What you have to do: Work out how many lines in the data that follows contain "will". Write nothing but the number.

[Dataset records]
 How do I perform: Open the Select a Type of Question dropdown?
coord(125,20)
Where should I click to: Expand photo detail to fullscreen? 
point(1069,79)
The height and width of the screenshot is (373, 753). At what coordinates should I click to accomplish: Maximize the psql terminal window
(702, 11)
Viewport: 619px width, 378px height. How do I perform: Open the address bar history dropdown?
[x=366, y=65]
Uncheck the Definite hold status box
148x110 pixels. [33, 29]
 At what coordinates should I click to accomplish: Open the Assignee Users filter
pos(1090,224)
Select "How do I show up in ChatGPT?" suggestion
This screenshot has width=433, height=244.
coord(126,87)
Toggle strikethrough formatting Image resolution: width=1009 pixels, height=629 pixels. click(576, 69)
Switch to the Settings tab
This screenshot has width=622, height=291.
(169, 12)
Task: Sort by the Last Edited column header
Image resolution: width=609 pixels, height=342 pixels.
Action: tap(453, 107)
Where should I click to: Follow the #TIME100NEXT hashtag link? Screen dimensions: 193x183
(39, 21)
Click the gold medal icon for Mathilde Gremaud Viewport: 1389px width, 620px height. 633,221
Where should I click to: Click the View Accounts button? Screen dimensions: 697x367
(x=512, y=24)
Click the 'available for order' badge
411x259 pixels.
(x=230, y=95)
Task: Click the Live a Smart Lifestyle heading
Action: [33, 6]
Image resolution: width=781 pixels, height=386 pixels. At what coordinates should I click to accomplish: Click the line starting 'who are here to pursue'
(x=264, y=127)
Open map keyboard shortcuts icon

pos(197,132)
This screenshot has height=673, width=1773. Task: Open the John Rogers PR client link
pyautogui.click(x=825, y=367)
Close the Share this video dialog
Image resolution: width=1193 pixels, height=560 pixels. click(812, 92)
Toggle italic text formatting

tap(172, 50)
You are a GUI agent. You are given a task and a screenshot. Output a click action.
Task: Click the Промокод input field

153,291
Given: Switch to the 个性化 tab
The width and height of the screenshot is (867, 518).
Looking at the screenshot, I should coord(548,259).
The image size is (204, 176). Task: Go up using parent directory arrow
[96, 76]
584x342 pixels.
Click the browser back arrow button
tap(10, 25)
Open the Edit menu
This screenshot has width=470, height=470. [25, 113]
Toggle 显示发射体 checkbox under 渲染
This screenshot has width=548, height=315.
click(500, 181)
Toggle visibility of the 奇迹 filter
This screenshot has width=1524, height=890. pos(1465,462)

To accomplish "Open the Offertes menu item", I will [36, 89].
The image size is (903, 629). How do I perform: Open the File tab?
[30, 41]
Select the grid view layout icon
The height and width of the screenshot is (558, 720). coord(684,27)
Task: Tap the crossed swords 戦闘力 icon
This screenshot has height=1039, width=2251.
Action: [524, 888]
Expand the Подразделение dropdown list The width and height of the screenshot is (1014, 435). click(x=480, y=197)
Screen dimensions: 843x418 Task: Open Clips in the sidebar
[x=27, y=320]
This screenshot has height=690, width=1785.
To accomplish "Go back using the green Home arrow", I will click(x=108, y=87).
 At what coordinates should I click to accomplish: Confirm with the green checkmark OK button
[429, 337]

Result below: 2